I was inspired by Dr. Goodall when I fell into a deep depression. It was around 3 years ago. I still battle with it every day and every night of my life, but there’s this thought in the back of my mind that keeps telling me that maybe you were born to make a change. That I could use my illness to help other people see what most of us see. That there is immense beauty in this world. On this very planet on which I stand on and fight constantly to find the meaning of life. Then you realise that the answer is on this planet. And I don’t want to see it die. It makes my heart ache.


Anna Brigantino

In my youth I had read about Jane’s work with the chimpanzees in Africa. I found it fascinating as I spent most of my time outdoors surrounded by animals on our small ranch. I had always felt more comfortable with animals than people and always saw animals as of the same intelligence and with the same emotions as people. So her work was confirmation to me that I wasn’t crazy as most people would have thought me had I spoken up about my feelings toward animals… I was truly surprised how very little effort or expense on my part, seemed to make such a difference in the amount of wildlife I see. When I retire, I would love to start a program to encourage other city dwellers to implement similar procedures to help out our natural wildlife. We are encroaching so much on their territory, it seems the least we can do to try and offset the balance and give them a better chance of survival.


Carol McDougall

My daughter, artist Christine White, and I recently completed this wild mural at the school where I teach art. The inspiration to connect children to nature through art has become a passion of mine. One of my heroes, Dr. Jane Goodall, has been shining a light for me during this journey for most of my life.

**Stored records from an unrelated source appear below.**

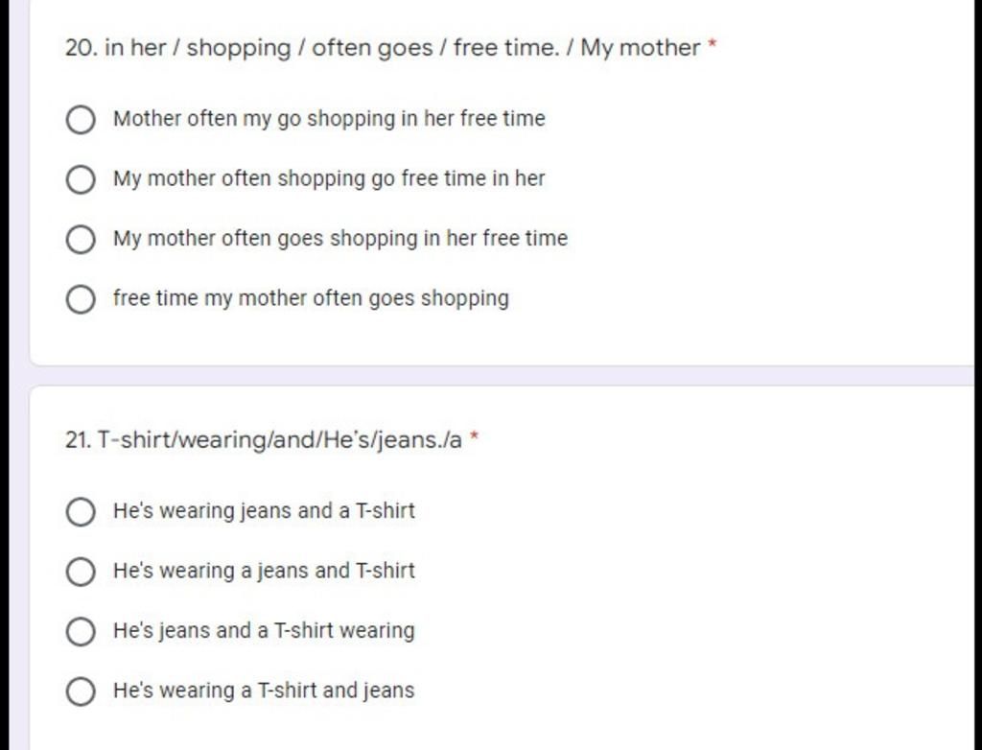Click answer text "He's wearing a T-shirt and jeans"

264,691
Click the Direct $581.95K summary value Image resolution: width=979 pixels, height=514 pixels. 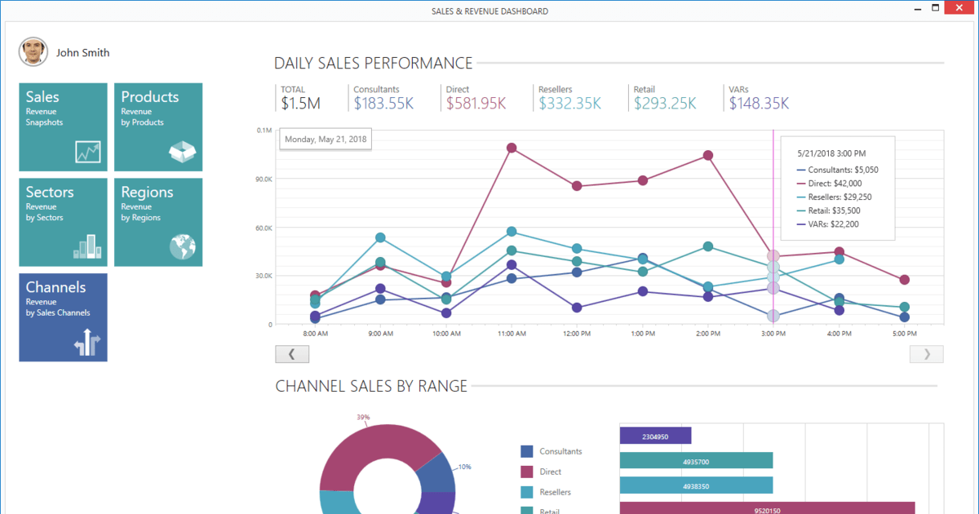click(476, 104)
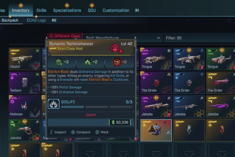Expand the +39% Ordnance Damage stat
Viewport: 235px width, 157px height.
coord(69,92)
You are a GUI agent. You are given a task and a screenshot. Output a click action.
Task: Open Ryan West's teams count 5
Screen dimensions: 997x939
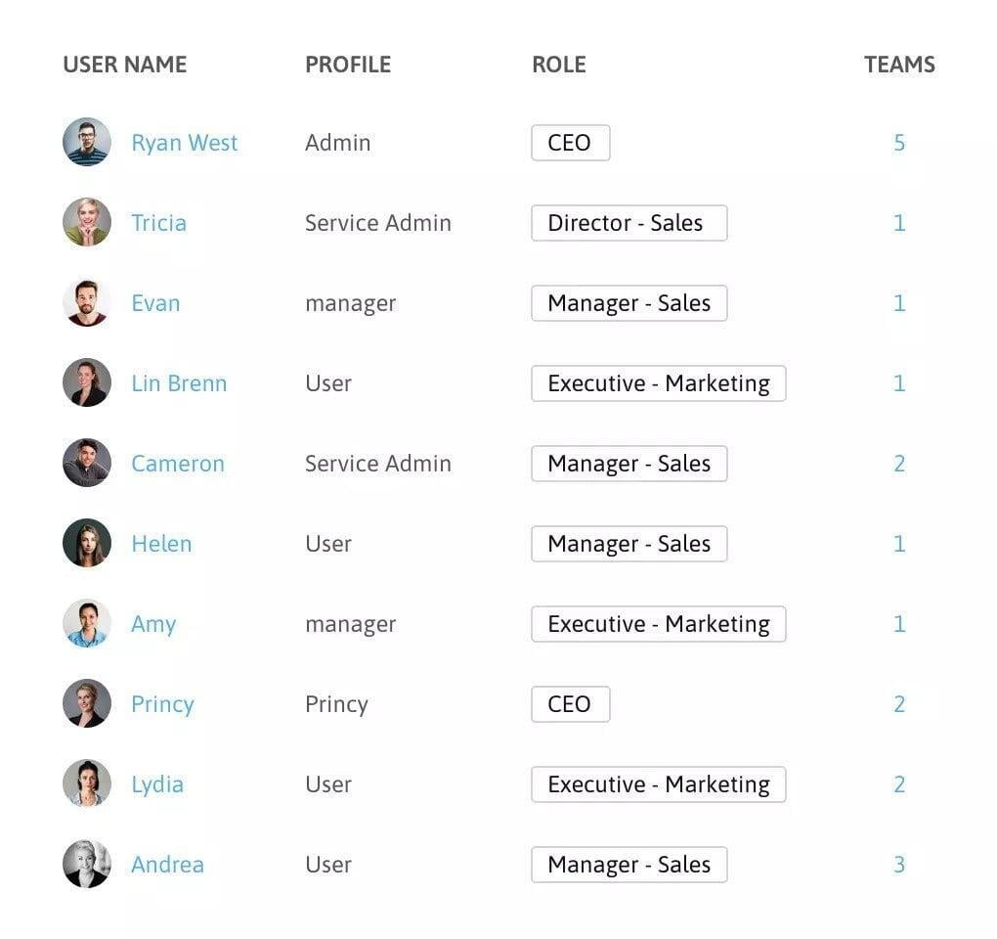(x=899, y=143)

In China, I wanted to create an interactive, nature mural to help my students notice and preserve the beauty around them. My daughter shares this vision and with her talent and experience, we were able to create something, which leaves a lasting impression. For more details about the mural creation, please read Christine’s blog www.http://christinewhite.ca/this-wild-mural-step-by-step-guide-for-painting-internationally/

Jane Goodall has been inspiring female naturalists since she followed her dream to Africa and noticed what no other scientist before her had seen. A few years ago, I had the good fortune to hear Jane Goodall speak in my hometown of Victoria, BC. With grace and tenacity, she shows us there is hope in how we choose to look at the world around us and make a difference. Since then, I often ask myself, “What would Jane do?” Mostly, I think Jane would look us in the eyes, reach out to hold our hands and tell us, “You are hope.”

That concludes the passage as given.